Between 1909 and 1928, French mycologists Hubert Bourdot and Amédée Galzin described more than a dozen new species of Tulasnella from collections made in France. In the USA, American mycologist D.P Rogers published a review of the Tulasnellaceae in 1933 in which he extended the definition of Gloeotulasnella, originally established to accommodate cystidiate species, to include "all mucous forms", though Gloeotulasnella was subsequently considered synonymous with Tulasnella by most authors. Later, in Australia, Jack Warcup and P.H.B. Talbot described several new Tulasnella species isolated from orchid mycorrhizas.
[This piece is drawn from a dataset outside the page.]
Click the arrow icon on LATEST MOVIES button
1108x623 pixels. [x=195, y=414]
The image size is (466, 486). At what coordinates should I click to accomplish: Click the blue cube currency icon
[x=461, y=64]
In 1987 American mycologist Royall T. Moore proposed the new genus Epulorhiza for anamorphic (hyphal) states of Tulasnella previously referred to the form genus Rhizoctonia. In the UK in the 1990s, Peter Roberts described additional new species of Tulasnella and monographed the genus in a series of papers with a worldwide key to species.

Current status

Molecular research, based on cladistic analysis of DNA sequences, has confirmed Tulasnella as a distinct genus, but has placed it within the Cantharellales rather than in its own order the Tulasnellales.

Following changes to the International Code of Nomenclature for algae, fungi, and plants, the practice of giving different names to teleomorph and anamorph forms of the same fungus has been discontinued, meaning that Epulorhiza has become a synonym of the earlier name Tulasnella. As a result, existing anamorphic species have been transferred to Tulasnella and new anamorphic species have been described in this genus.
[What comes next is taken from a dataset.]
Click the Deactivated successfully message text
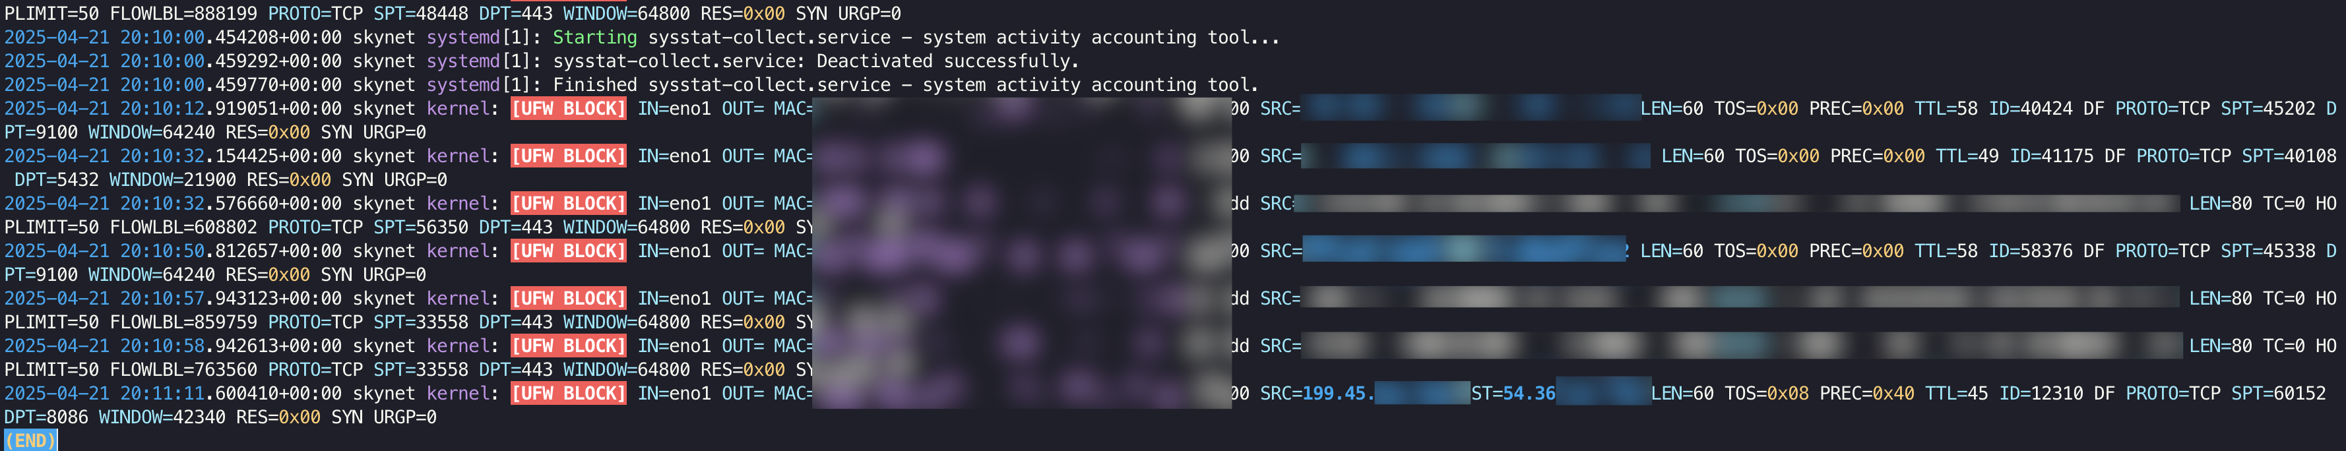 [946, 61]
Molecular research has also shown that the anamorphic, pustular, wood-inhabiting genus Hormomyces is a synonym of Tulasnella, not Tremella as previously thought.
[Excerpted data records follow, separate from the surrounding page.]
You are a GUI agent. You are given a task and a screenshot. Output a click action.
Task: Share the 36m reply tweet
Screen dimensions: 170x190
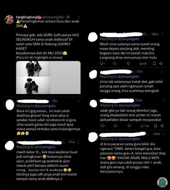pyautogui.click(x=161, y=63)
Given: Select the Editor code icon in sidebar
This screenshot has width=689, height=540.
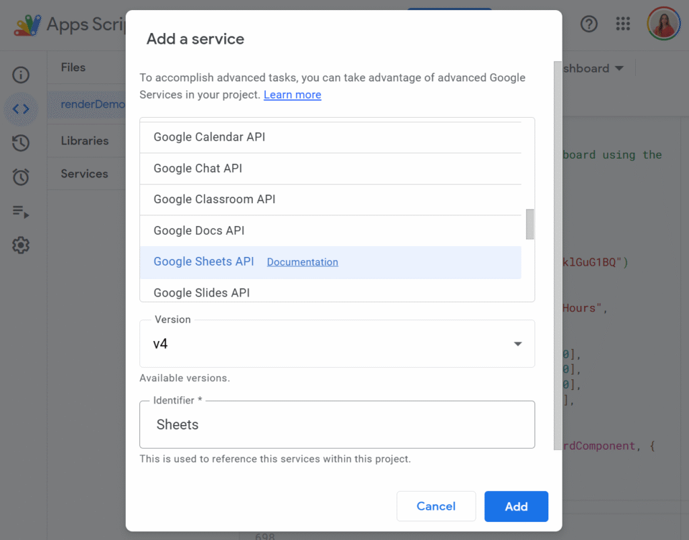Looking at the screenshot, I should point(21,109).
An updated morphological key to species was published in 2016.

Association with orchids

In 1899 French botanist Noël Bernard discovered that orchid seeds require a fungal associate to germinate and most if not all orchids maintain this mycorrhizal association with fungi throughout their lifecycle. In the 1960s, cultures derived from orchid mycorrhizas that were induced to form teleomorphs (fruit bodies) showed that Tulasnella species (together with Rhizoctonia species) were frequent associates of terrestrial orchids in Australia. Direct DNA sequencing of orchid mycorrhizas has confirmed this association on a global scale, for both terrestrial and epiphytic orchids. Most recently described anamorphic Tulasnella species have been isolated from orchid mycorrhizas, but many more await formal description.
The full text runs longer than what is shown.